### Problem to work on
Please repeat every record below exactly as written, but leave out the pictures.

(Collected data)
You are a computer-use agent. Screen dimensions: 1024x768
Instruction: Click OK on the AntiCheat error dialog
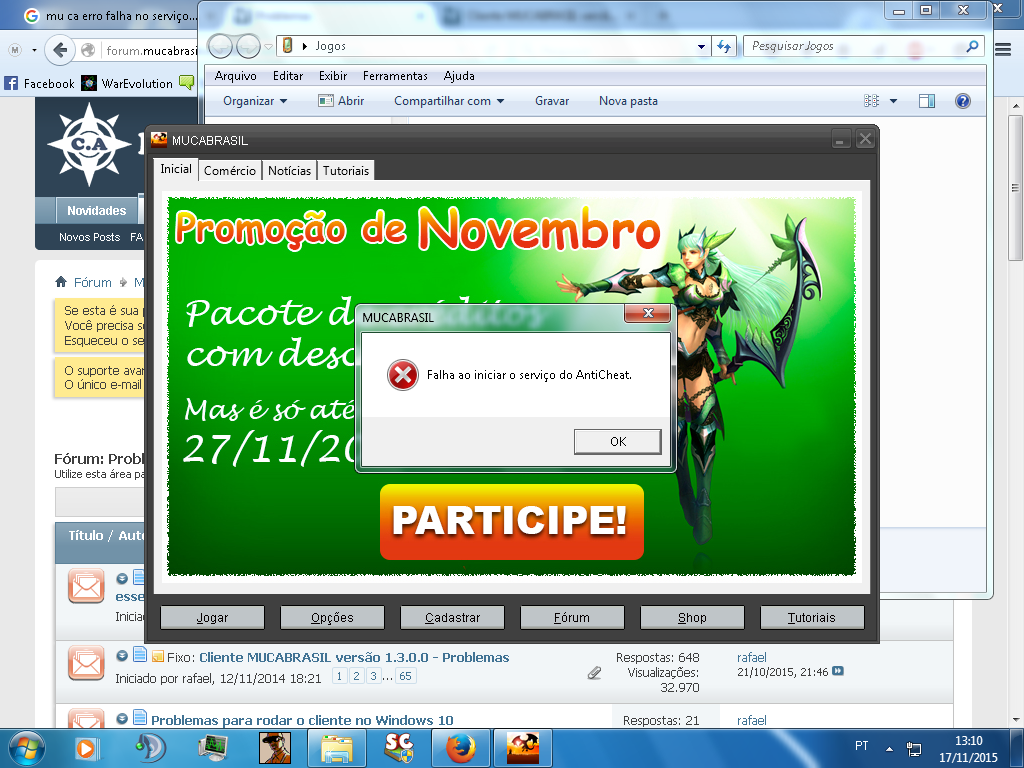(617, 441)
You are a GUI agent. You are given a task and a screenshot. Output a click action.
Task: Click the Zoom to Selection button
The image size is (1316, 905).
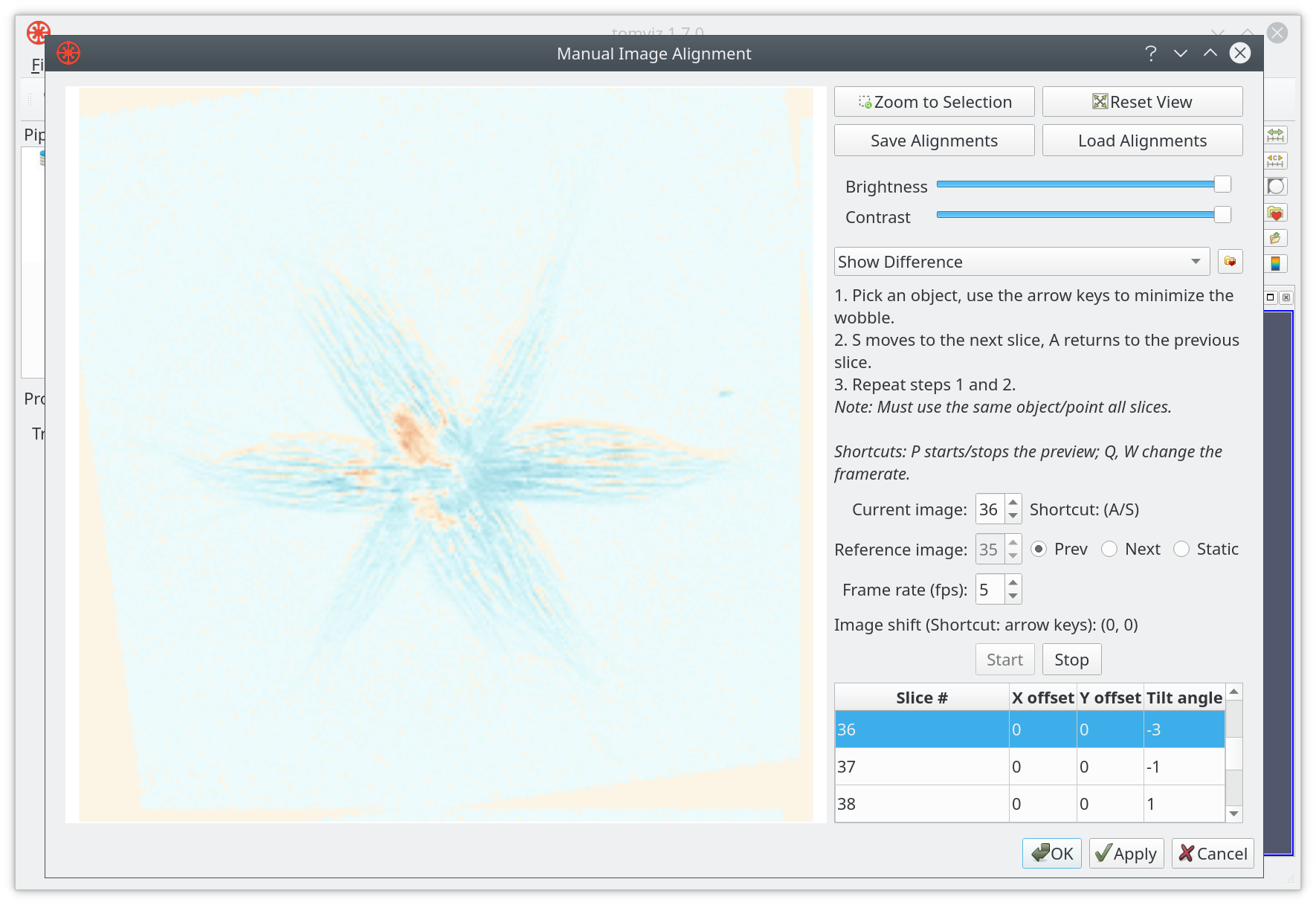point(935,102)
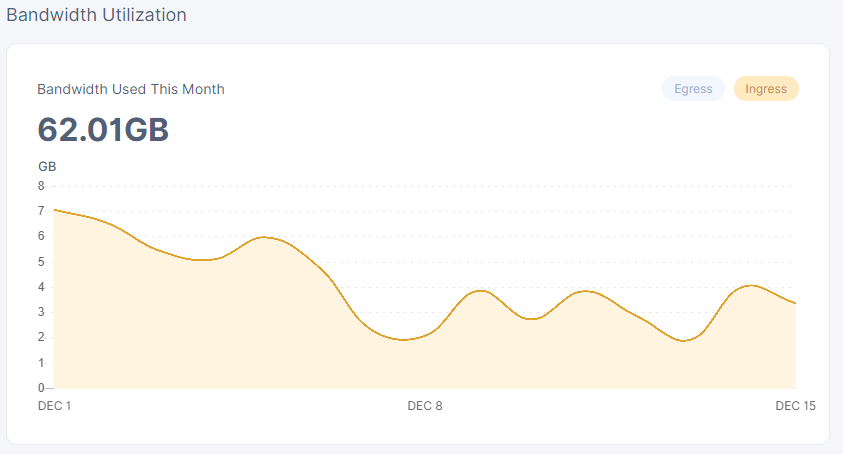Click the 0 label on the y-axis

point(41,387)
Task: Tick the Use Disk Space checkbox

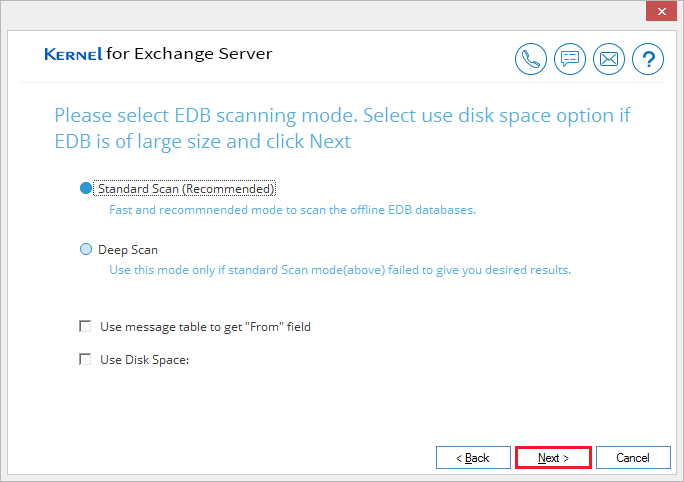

### Written solution
You are a computer-use agent. Screen dimensions: 1024x768
Instruction: Click OK on the AntiCheat error dialog
(617, 441)
You are a GUI agent. You are given a task and a screenshot. Output a click action.
Task: Click the Zoom to Selection button
The image size is (1316, 905).
point(935,102)
Click the 0 label on the y-axis

point(41,387)
Task: Tick the Use Disk Space checkbox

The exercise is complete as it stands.